Here's how it works:

#### Random Assignment:
Customers would be randomly assigned to view either Ad A or Ad B, regardless of whether they are eligible for retargeting
#### Breaking The Correlation:
This randomization eliminates the correlation between **ad choice** and **retargeting**, ensuring a fair comparison between Ad A and Ad B

This setup allows us to measure the true causal effect of each ad on conversion rate, free from the influence of confounders like retargeting.

![10.3lesson-figure1.jpg](attachment:10.3lesson-figure1.jpg)

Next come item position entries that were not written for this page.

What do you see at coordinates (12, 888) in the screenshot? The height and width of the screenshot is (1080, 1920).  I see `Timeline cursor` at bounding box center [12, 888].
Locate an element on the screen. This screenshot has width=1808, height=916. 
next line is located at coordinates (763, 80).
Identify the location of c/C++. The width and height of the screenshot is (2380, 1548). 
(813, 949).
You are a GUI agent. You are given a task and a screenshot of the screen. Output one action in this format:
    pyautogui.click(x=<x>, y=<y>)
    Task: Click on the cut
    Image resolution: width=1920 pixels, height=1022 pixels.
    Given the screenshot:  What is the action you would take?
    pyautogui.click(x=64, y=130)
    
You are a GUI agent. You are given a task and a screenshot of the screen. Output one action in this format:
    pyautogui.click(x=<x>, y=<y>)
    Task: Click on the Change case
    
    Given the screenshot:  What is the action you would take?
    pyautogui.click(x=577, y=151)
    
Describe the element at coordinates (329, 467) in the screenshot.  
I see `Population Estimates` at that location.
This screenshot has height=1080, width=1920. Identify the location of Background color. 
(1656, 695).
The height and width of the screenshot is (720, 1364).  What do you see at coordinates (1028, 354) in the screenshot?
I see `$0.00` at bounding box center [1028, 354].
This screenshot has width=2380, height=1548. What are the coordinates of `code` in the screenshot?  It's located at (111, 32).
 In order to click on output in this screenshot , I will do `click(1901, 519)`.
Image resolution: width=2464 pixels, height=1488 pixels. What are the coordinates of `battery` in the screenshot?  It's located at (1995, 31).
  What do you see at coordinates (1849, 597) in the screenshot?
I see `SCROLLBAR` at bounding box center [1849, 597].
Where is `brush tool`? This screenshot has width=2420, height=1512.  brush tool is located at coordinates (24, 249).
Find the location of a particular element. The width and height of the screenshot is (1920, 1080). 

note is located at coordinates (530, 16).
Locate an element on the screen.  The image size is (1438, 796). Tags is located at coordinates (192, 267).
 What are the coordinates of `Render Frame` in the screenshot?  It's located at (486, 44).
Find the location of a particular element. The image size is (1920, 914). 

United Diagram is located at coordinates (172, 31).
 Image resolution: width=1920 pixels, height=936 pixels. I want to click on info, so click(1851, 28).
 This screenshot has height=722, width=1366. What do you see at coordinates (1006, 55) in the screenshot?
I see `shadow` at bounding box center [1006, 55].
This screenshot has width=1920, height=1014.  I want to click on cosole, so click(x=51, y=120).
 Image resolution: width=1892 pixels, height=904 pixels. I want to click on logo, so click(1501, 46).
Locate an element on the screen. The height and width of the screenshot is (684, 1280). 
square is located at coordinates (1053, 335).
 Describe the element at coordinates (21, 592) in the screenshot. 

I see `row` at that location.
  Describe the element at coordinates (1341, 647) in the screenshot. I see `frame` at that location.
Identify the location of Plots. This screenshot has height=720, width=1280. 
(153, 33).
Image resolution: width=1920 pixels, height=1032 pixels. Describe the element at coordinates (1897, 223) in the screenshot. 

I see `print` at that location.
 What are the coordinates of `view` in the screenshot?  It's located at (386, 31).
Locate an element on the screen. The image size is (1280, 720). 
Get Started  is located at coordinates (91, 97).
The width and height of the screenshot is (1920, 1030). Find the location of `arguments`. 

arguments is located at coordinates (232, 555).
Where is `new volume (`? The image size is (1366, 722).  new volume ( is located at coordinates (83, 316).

Here’s an example of data that could result from running an RCT for Ad A vs. Ad B:

**Table 1:** *Ad A vs Ad B Randomized Control Trial*
| Random Group | Ad Type (T) | Retargeted (C) | Conversions (Y) |
| :--- | :--- | :--- | :--- |
| 1 | A | 0 | 15.6% (75/482) |
| 2 | A | 1 | 19.8% (101/509) |
| 3 | B | 0 | 22.6% (117/519) |
| 4 | B | 1 | 21.8% (107/491) |

Those shown Ad A converted at the rate of 176/991 = 17.8%

Those shown Ad B converted at the rate of 224/1009 = 22.2%

The RCT shows that Ad B is more effective in driving customer conversions.

### Be Skeptical! 
Always be skeptical of causal statements–especially in the context of machine learning. Statements like these should raise alarms:
- *“Switching to renewable energy reduced our operational costs.”*
    - Did energy prices for non-renewable sources increase during the same time period?
    - Could external factors explain this change?
- *“Customers who use our loyalty program spend 50% more than those who don’t.”*
    - Who is more likely to join the loyalty program?
    - Are these already your most loyal customers?
- *“Users who receive personalized recommendations spend more on average.”*
    - Are those users already more engaged or likely to spend?
    - Were they specifically targeted for recommendations?
- *“Companies that invest in employee training see higher profits.”*
    - Are more profitable companies simply more likely to afford employee training?
    - Which came first?

### Conclusions and Takeaways
Causal inference is the process of determining whether one factor (the **cause**) directly influences another (the **effect**), allowing us to move beyond simply identifying correlations.

Through techniques like **Randomized Controlled Trials**, causal inference enables us to isolate the true impact of a treatment or intervention. In our example, an RCT would allow us to determine whether Ad B genuinely drives higher conversions by eliminating the influence of confounders, such as retargeting bias. This ensures that we base decisions on cause-and-effect relationships rather than coincidental patterns in the data.

### Think About It
For each of the following statements, consider what confounders might raise flags in your analysis and what an RCT would look like.
- “Advertisers on this platform receive twice as many clicks as non-advertisers.”
- “After buying ads, sellers on this platform tripled their sales.”
- “Our app update reduced user churn by 20%.”
- “Students who attend more tutoring sessions have higher grades.”
- “Introducing free shipping increased our order volume by 30%.”